### Documento
----------

NIKITA KRUCHEV ARRASTA MAIS TRÊS EM SUA QUEDA


Publicado no Folha de S. Paulo, sexta-feira, 16 de outubro de 1964

Neste texto foi mantida a grafia original

Povo sovietico só soube da queda esta manhã

Moscou, 16 (Folha)
— Leonid I. Brejnev e Alexei N. Kosygin empossaram-se hoje como chefe do Partido Comunista e do governo da União Sovietica, respectivamente, em substituição a Nikita Kruchev, cuja queda o povo sovietico só tomou conhecimento esta manhã, através do noticiario do radio e dos jornais. Em sua queda, o ex-"premier" sovietico arrastou os chamados "três pilares da imprensa, radio e televisão", respectivamente Alexei Adjubei, seu genro e redator-chefe do "Izvestia" (orgão oficial do governo), Pavel Satiukov, redator-chefe do "Pravda" (jornal do Partido) e Mikhail Kharlamov, diretor da radio e televisão. Satiukov está atualmente em Paris e Kharlamov, ao que parece, na Noruega, mas o paradeiro de Adjubei é ignorado.
Esta manhã, os moscovitas —habitualmente animados e comunicativos nos transportes coletivos— dirigiam-se ao metrô e aos onibus com ar circunspecto e mudos, sem comentarem nada a respeito do que ocorria. Os motoristas de taxis, ao contrario, mostravam-se mais abertos e um deles revelou que Kruchev encontrava-se "preso" em sua quinta de Soghi. Outro comentou a queda dizendo que isso era muito bom para Nikita, que já está velho e poderá, de agora em diante, entreter-se sossegadamente com a pesca.

Notícia

Em seu boletim de informação das 6 horas (hora local de sexta-feira), a radio de Moscou silenciou completamente seu noticiario sobre a demissão de Nikita Kruchev. As principais noticias dadas por este boletim, que é o primeiro da jornada, se referiam à emulação organizada nas fabricas por motivo do proximo aniversario da revolução, a permanencia em Moscou do presidente Dorticós, ao "Vosjod" e ao aniversario do poeta Ermontov.

----------

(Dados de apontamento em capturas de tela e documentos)
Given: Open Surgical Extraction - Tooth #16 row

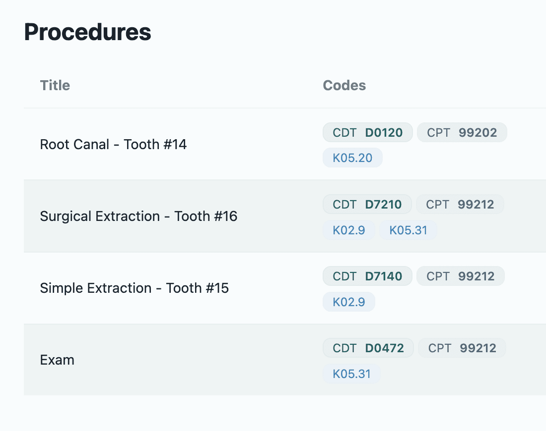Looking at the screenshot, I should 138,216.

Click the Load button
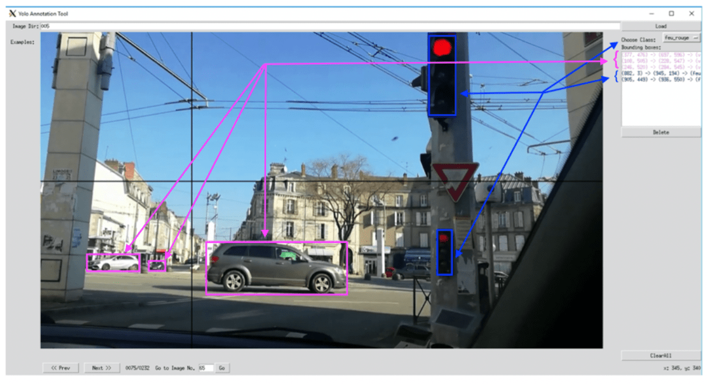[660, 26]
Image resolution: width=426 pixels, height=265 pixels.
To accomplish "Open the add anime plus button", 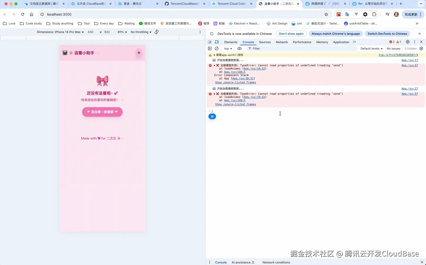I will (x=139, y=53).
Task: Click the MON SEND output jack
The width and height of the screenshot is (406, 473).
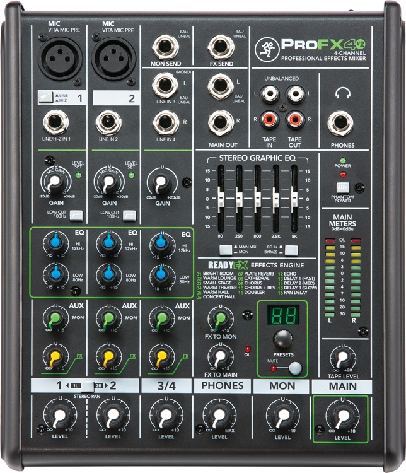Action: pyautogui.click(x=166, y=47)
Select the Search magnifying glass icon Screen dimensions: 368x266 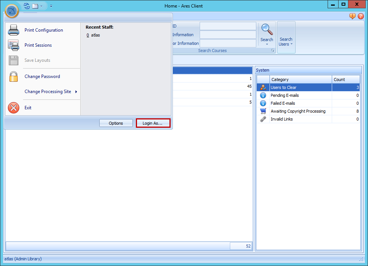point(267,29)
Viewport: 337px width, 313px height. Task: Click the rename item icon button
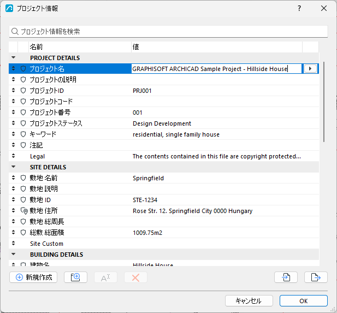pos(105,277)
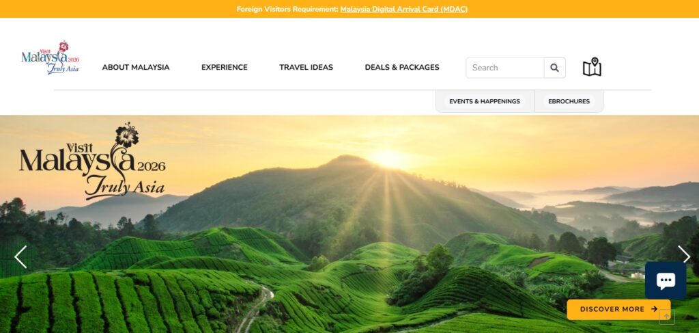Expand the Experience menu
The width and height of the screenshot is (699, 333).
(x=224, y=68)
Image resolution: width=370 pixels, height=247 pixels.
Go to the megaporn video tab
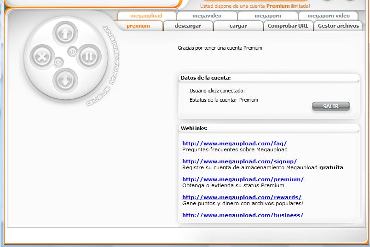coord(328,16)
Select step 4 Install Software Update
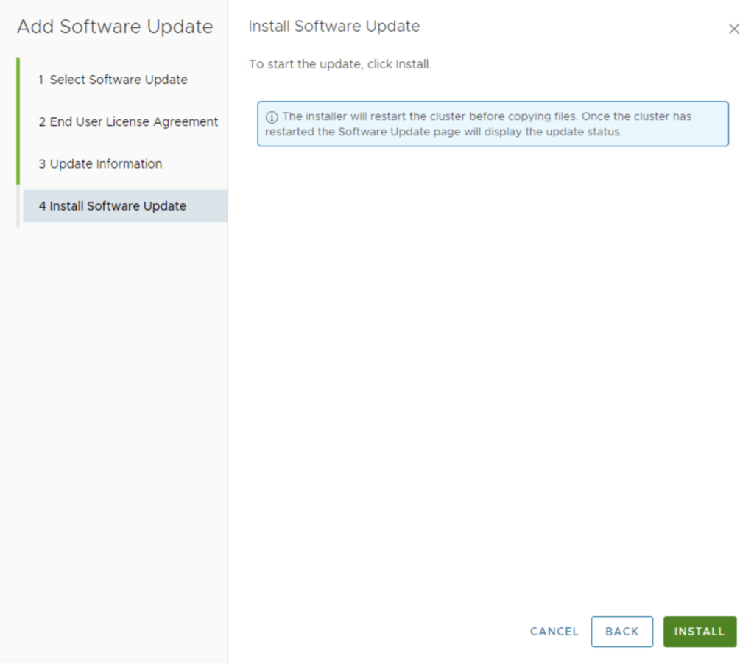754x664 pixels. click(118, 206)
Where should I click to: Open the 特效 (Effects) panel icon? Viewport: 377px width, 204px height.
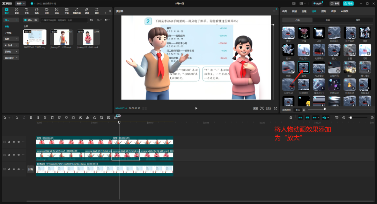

----------

### Solicitação
Retorne, sem qualquer alteração, o trecho da notícia sobre a queda de Kruchev que se inicia com as palavras que contêm "Neste texto foi" e termina em "Adjubei é ignorado.".

### A resposta
Neste texto foi mantida a grafia original

Povo sovietico só soube da queda esta manhã

Moscou, 16 (Folha)
— Leonid I. Brejnev e Alexei N. Kosygin empossaram-se hoje como chefe do Partido Comunista e do governo da União Sovietica, respectivamente, em substituição a Nikita Kruchev, cuja queda o povo sovietico só tomou conhecimento esta manhã, através do noticiario do radio e dos jornais. Em sua queda, o ex-"premier" sovietico arrastou os chamados "três pilares da imprensa, radio e televisão", respectivamente Alexei Adjubei, seu genro e redator-chefe do "Izvestia" (orgão oficial do governo), Pavel Satiukov, redator-chefe do "Pravda" (jornal do Partido) e Mikhail Kharlamov, diretor da radio e televisão. Satiukov está atualmente em Paris e Kharlamov, ao que parece, na Noruega, mas o paradeiro de Adjubei é ignorado.